Edited 1 times. Last edit by Paul Shirley on 28th April 2011 6:11pm
I take issue with your implication that users are at fault for just trying to live their lives. I mean, how disingenuous is that? "If people donīt want to get their information stolen, they shouldnīt even have a telephone at home not to start with the internet."
Let's continue the logical extent of that sort of argument: "Women who wear clothing that reveals their bodies in any way are asking to be abused. People who drive their cars are asking to be in an accident. People who ride trains or planes are asking to be bombed/hijacked." Also realising that it's not just people who have connectivity within their own home who have their identities/details stolen.... So eating out is a no-go. Having a bank or savings account is a no-go (banks have breaches too).
That's a seriously messed up worldview right there....
As for the "damage is not that high" comment. You basically nullify that with your next sentence... because your personal data is constant across multiple environments that you have no control over. Even if you, yourself, are not compromised by this. How many friends of yours on facebook, from your primary email address... here on GamesIndustry.biz.... can or could be targeted by malicious phishing or malware hooks by interacting with what/who they believe is you? The damage isn't just to the people who had their account information stolen but their families, their finances and their acquaintances' finances and families.

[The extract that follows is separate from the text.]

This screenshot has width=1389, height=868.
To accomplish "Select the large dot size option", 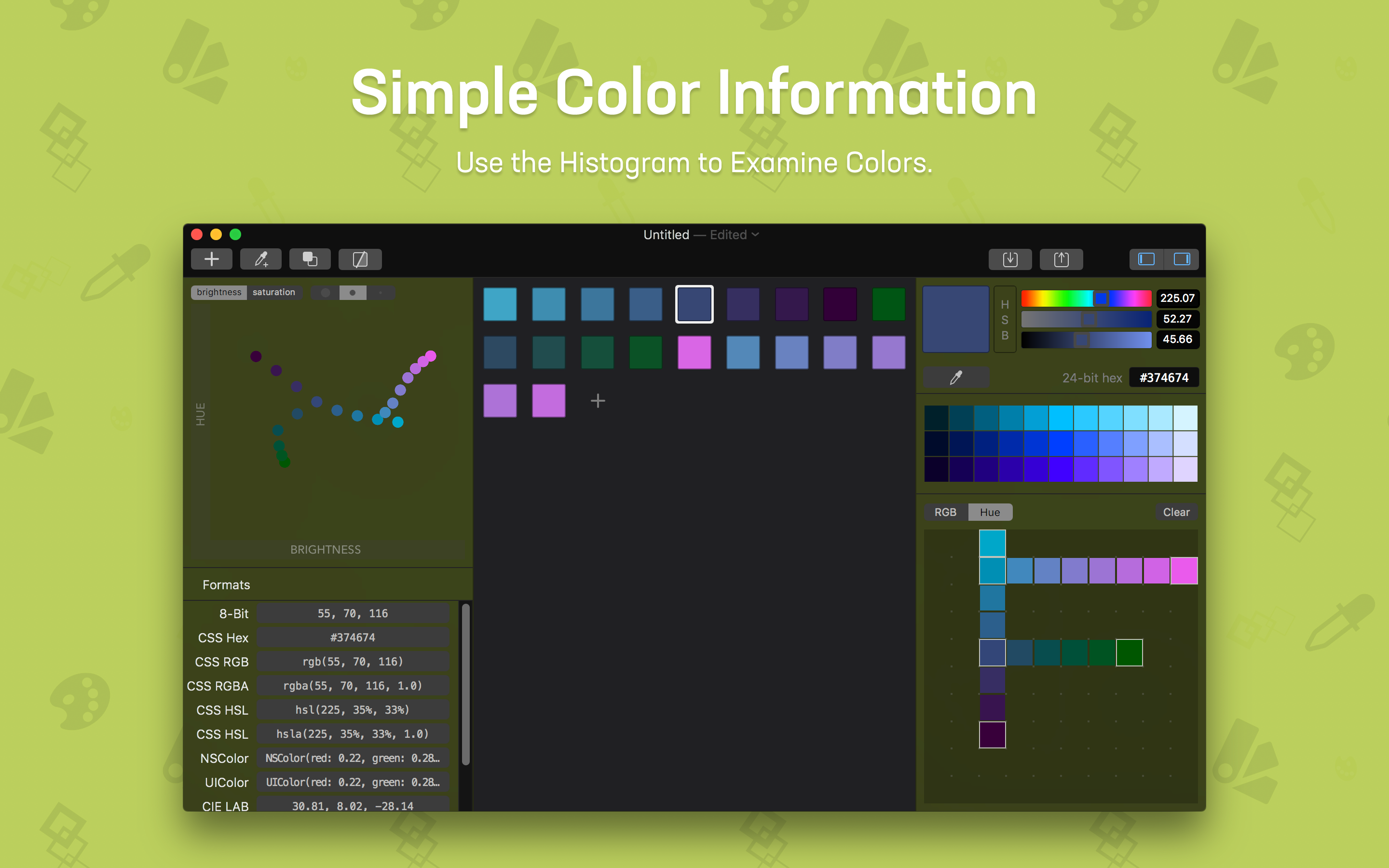I will (326, 293).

That old work chestnut about "don't open files in emails unless they're from a trusted source" is out the window as soon as you're no longer sure who you can trust. Considering it's impossible to keep Antivirus up-to-date with the newest of the new releases of malware compromises of information like has happened here are just unreal in terms of how things could play out.
Edited 1 times. Last edit by James Prendergast on 28th April 2011 10:04pm
That they never requested the CVC is outright wrong, I believe. I'm quite certain that I was a) asked for the CVC when I added a credit card to my PSN account recently, and b) was asked for it again (though not any other credit card information) when I first set up my PSP to use that account.
I quite believe that Sony's not storing it, of course, since that would normally be a breech of anybody's merchant account agreement. The CVC is supposed to be stored nowhere but in the credit card provider's database and written on the card itself (not on the magnetic stripe, though) so that it can act as evidence during initial card data entry that the person doing the entry is in possession of the physical card itself.
With the Statement "maybe the damage isnīt that high", I pointed at the fact that hackers AT LEAST didnīt get the whole credit card address.(wich doesnīt make it much better)
And your defenetly right about my "living in a cave prefents from evil" statement. Itīs just that everyone online is somehow in someway traced with his personal data anyway. So the least I know is that "they" know my interests (excluding Viagra) and where I live (éven if I didnīt post that anywhere).
The issue here is that sony just messed up big time, and those things shouldnīt happen. And yes, Iīm not happy about that either.
Edited 2 times. Last edit by Joe Winkler on 29th April 2011 8:58am
And even if it did take 4 days to send out all the Japanese emails you'd have 25% of them receive an email on day 1, 25% receive an email on day 2 and so on. Not all of them arrive on day 4.